What is required —
Filter the records below down to lines containing "computer".

Data —
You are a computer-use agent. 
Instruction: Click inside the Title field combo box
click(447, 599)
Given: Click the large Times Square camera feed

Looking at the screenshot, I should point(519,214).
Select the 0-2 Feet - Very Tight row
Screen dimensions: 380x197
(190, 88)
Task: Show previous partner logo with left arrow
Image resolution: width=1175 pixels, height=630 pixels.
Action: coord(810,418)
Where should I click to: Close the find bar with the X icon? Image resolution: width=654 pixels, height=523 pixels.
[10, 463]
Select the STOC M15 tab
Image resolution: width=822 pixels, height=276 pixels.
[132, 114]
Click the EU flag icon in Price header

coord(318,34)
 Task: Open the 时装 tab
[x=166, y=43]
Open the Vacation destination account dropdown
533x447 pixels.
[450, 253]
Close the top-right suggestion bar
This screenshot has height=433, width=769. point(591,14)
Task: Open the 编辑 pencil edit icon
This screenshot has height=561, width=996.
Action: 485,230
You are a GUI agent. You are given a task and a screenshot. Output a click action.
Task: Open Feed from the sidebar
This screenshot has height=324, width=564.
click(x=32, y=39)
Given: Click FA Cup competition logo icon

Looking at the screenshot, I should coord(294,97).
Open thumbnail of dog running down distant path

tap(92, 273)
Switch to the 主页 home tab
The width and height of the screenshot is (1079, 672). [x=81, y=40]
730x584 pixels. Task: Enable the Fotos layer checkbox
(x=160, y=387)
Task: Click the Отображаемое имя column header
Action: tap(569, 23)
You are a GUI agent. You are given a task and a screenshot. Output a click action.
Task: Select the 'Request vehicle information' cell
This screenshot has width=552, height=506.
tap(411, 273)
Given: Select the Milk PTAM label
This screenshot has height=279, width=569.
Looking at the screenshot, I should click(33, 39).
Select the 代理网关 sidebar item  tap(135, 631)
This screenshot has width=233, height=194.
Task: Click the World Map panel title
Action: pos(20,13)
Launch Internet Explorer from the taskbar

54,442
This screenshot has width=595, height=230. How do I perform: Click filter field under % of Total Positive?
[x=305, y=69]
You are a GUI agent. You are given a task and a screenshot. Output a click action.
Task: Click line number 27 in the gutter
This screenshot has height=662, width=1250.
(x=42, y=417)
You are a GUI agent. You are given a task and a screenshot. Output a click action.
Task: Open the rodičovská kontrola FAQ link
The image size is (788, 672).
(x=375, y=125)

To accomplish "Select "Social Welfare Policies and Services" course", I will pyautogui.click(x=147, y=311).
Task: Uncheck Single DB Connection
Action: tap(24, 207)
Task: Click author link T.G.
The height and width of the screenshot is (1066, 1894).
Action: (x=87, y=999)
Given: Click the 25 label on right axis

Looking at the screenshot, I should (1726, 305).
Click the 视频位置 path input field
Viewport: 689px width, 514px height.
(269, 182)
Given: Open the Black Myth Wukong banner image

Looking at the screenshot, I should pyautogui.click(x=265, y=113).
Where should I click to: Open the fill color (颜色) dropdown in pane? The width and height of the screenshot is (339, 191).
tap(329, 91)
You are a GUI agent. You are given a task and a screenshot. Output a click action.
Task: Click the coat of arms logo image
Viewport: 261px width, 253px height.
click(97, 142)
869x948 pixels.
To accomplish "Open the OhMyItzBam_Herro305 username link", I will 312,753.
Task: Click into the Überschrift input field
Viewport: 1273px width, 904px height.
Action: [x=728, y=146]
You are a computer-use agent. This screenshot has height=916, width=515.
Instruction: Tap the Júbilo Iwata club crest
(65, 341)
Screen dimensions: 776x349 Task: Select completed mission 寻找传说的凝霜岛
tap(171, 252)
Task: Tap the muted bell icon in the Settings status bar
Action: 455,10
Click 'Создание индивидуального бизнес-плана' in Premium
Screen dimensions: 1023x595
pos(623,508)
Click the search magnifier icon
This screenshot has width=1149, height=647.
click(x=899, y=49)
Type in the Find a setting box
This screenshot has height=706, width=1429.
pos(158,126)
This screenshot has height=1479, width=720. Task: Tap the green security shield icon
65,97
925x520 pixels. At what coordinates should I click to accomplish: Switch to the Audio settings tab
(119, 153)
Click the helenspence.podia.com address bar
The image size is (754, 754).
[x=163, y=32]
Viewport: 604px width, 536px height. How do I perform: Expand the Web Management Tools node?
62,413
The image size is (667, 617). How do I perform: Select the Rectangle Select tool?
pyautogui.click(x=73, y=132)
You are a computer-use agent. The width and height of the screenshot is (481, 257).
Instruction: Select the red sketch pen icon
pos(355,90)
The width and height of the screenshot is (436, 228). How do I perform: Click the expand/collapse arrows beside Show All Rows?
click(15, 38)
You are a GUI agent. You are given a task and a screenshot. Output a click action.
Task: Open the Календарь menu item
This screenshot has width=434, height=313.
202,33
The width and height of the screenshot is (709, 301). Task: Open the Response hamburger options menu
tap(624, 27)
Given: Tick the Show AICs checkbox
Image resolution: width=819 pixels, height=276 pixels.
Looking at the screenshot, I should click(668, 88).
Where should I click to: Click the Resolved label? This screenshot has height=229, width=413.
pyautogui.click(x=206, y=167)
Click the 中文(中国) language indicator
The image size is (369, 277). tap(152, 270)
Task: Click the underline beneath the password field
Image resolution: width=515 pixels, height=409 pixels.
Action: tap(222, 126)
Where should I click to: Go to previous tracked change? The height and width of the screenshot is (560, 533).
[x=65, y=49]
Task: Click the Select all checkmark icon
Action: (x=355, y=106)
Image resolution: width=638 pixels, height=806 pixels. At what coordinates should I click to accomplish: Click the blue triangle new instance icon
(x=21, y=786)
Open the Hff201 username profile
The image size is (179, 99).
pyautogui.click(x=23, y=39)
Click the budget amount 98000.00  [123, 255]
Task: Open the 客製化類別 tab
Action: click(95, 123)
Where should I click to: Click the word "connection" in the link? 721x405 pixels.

Solution —
You are a computer-use agent. 
You are a computer-use agent. This screenshot has height=916, width=515.
You are a computer-use agent. The width and height of the screenshot is (481, 257).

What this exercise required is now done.